It is known to provide a pneumatic tire casing with a fill to create a flat-proof assembly when fitted to a wheel of a vehicle. One common method is to fill an assembled tire and wheel with a hardening material under pressure that hardens and creates the fill. Once such material is urethane liquid accompanied by a hardening agent.
Urethane filled tires have a number of disadvantages associated therewith. Known methods of filling assembled tires and wheels often require a factory site. Urethane filled tires cannot be employed on vehicles which are to be driven at high speeds, as such results in heat build-up between the rubber tire casing and the urethane fill.
Furthermore, urethane is expensive and has limited reusability when the tire casing is worn out and discarded. Machine operators dislike the rough ride of vehicles having urethane filled tires. Further, filled tires have a high rolling resistance which contributes to the rough ride and results in high fuel consumption.

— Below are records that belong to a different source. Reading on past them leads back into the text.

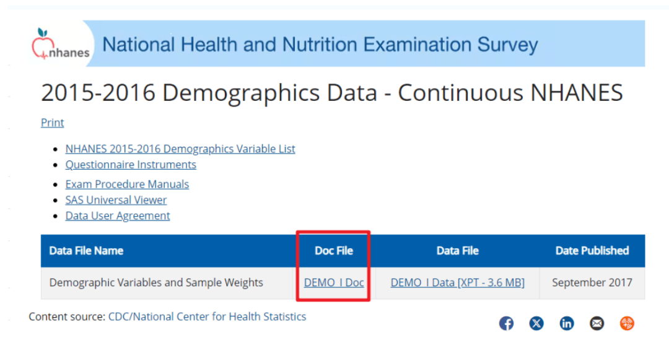Viewport: 669px width, 348px height.
Task: Click the National Health and Nutrition banner title
Action: click(x=320, y=45)
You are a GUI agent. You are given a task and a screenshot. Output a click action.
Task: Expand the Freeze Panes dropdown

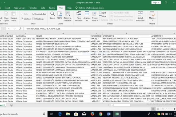pyautogui.click(x=95, y=16)
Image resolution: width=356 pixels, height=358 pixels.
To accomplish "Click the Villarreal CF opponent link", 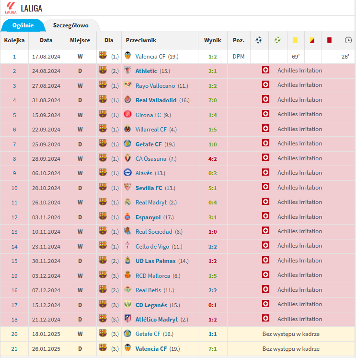I will (x=151, y=130).
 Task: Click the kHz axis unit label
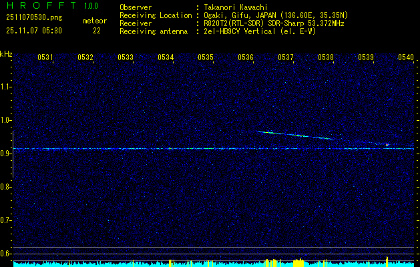6,53
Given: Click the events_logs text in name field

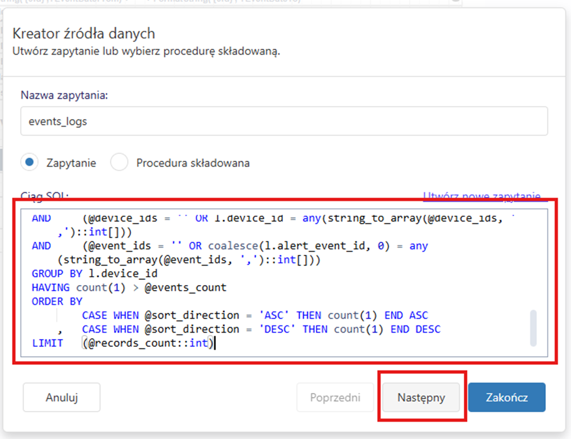Looking at the screenshot, I should tap(58, 121).
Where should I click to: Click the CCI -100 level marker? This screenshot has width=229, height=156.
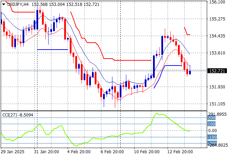(211, 137)
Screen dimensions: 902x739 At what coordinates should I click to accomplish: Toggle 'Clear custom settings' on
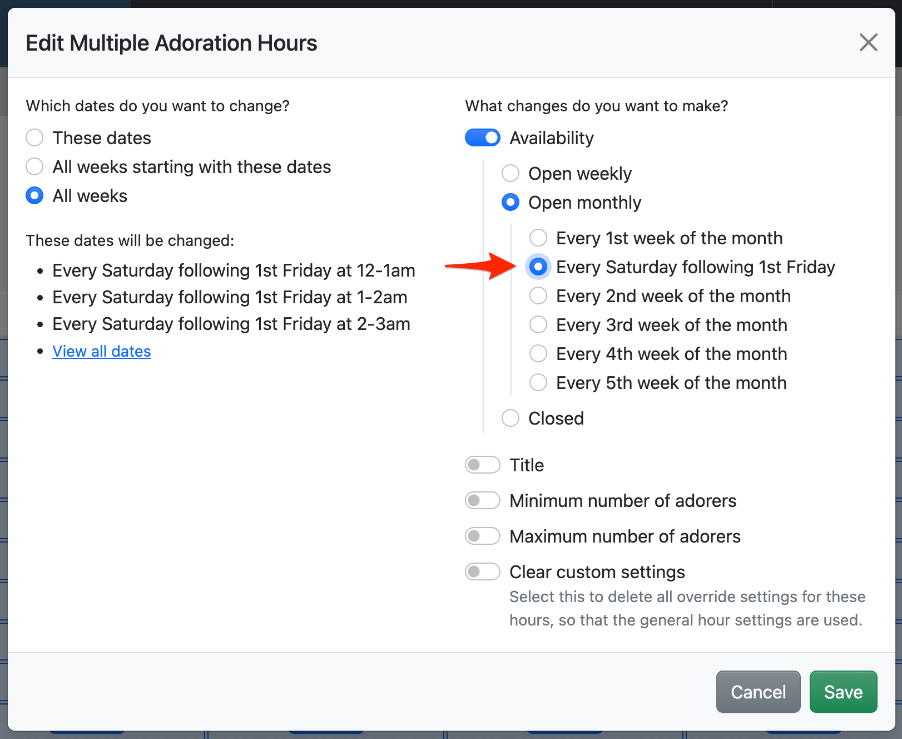coord(483,572)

Urethane filled tires are also difficult to retread and, owing to the problem of casing stretching, often loosen at the rim resulting in a loss of pressure.
Where solid vulcanized polymers other than urethane are used as tire fills, similar problems are encountered, especially reversion to liquid when used at high speeds owing to the heat generated between the casing and the fill. The polymer in liquid form can leak from a loose rim or from a cut or puncture in the tire casing. Low density foamed rubber is preferable, if it could maintain its strength at high speeds.

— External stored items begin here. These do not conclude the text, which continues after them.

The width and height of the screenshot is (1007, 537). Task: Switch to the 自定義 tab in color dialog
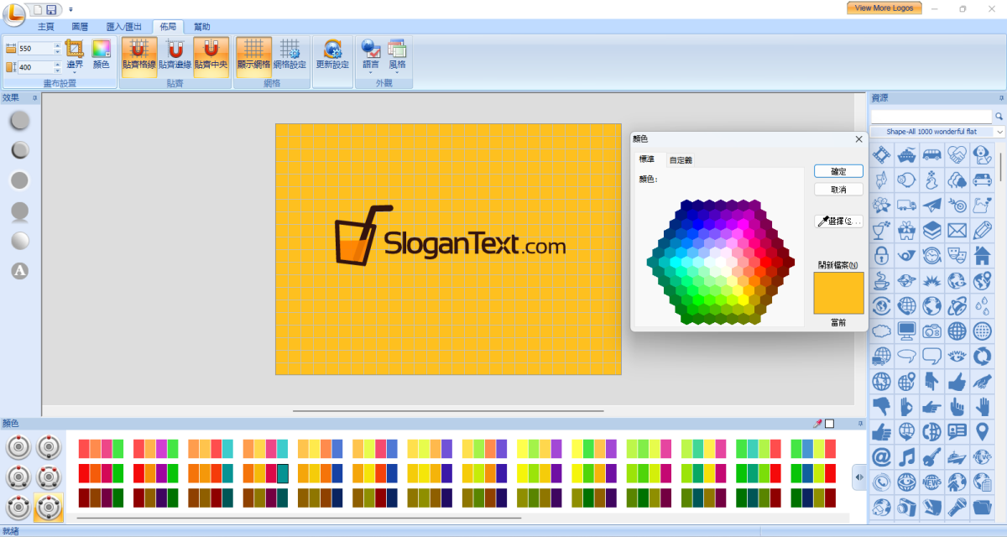pos(681,159)
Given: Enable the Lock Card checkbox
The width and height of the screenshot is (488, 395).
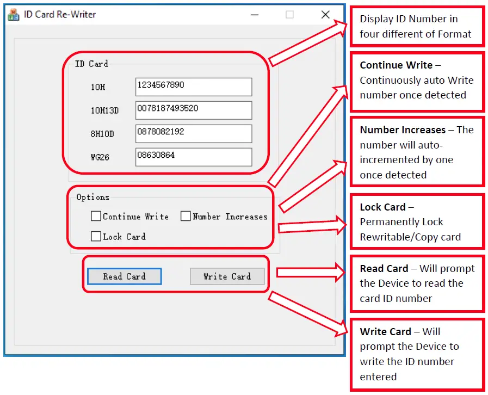Looking at the screenshot, I should pos(96,236).
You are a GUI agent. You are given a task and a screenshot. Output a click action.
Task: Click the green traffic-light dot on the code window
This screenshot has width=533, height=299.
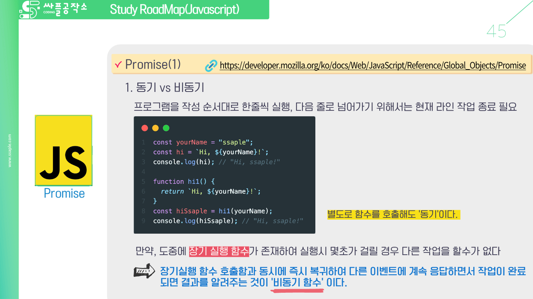click(165, 128)
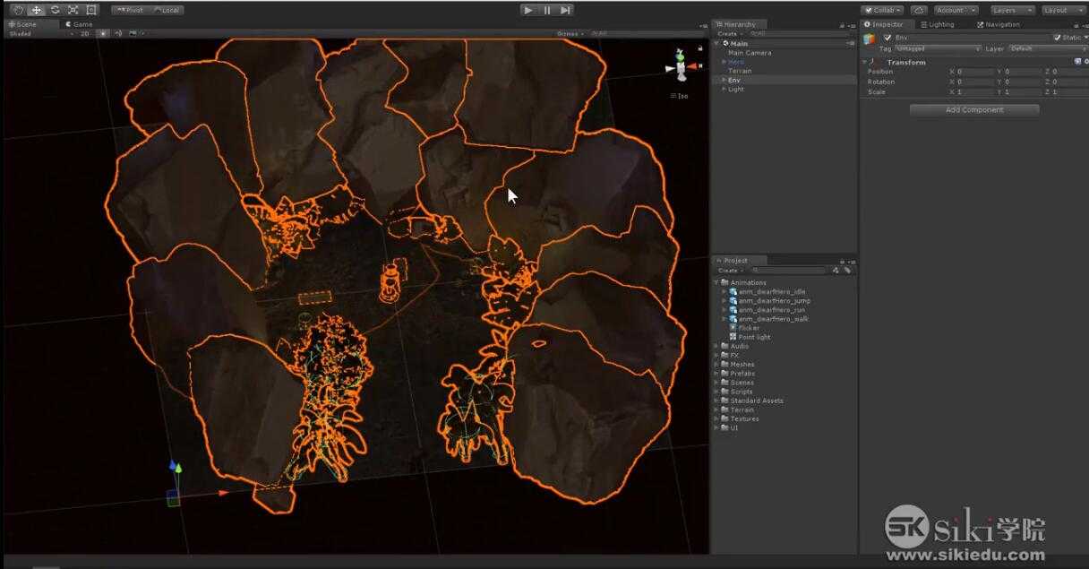Select the Rect transform tool
Image resolution: width=1089 pixels, height=569 pixels.
click(91, 10)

The best known of the presently used tire fill systems is the use of high density foam rubber as illustrated in published U.K. Patent Application No. 2,164,903A to O'Coin. As is described in this patent, independent concentric rings of high density foam rubber are manufactured and installed in pneumatic tire casings. Although this system works well, there are a number of disadvantages inherent in manufacturing and installing independent concentric rings in pneumatic tire casings. First, due to the vast number of different sizes and shapes of tires, it would be necessary for an installer to carry a huge inventory of rings. Further, the tooling required to produce the vast number of shapes and sizes of concentric rings is extremely expensive. Finally, forming the filler layers in concentric rings hinders their insertion into the pneumatic tire casing.
There are other known filled pneumatic tires, such as my previous designs schematically illustrated in FIGS. 1 and 2. My previous design tire 2 of FIG. 1 has a fill including concentric rings 10, 12 and 14 disposed on a rim 16 and inside a casing 20, shown in its rest state 21. In use, casing 20 heats up and expands to an expanded state 22, rest state 21 being shown in broken line in FIG. 2. Expanded state 22 causes a space or void 30 to develop between outermost ring 14 and casing 20 in its expanded state 22 (FIG. 2).

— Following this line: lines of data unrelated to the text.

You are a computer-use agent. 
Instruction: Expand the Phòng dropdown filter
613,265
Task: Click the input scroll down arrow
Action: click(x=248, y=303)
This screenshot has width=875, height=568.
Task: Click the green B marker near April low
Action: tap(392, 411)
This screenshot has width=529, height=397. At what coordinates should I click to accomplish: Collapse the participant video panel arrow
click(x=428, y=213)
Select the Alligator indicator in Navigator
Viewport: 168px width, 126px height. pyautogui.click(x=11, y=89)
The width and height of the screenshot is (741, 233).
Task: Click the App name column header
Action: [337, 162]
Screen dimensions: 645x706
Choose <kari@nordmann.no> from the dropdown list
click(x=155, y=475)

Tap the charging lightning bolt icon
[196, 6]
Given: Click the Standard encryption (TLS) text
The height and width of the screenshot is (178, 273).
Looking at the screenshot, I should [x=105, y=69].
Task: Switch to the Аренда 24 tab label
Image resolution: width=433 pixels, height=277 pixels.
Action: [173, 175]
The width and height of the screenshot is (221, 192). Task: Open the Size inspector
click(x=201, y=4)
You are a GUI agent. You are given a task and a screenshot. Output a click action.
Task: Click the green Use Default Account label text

Additional unillustrated gaps often develop between adjacent concentric rings, and between innermost ring 10 and rim 16.
Rest state 21 of my previous design casing 20 is shown in broken line in FIG. 2. Void 30 leads to even more heat build up between outermost ring 14 and casing 16. The voids between adjacent rings, and between ring 10 and rim 16, likewise cause heat build-up and thus heat deterioration of the rings. Outermost void 30 reduces the puncture-resistance of casing 20.
Thus, there is a need in the industry for a better filled tire which enjoys the advantages of layer fills without the disadvantages thereof.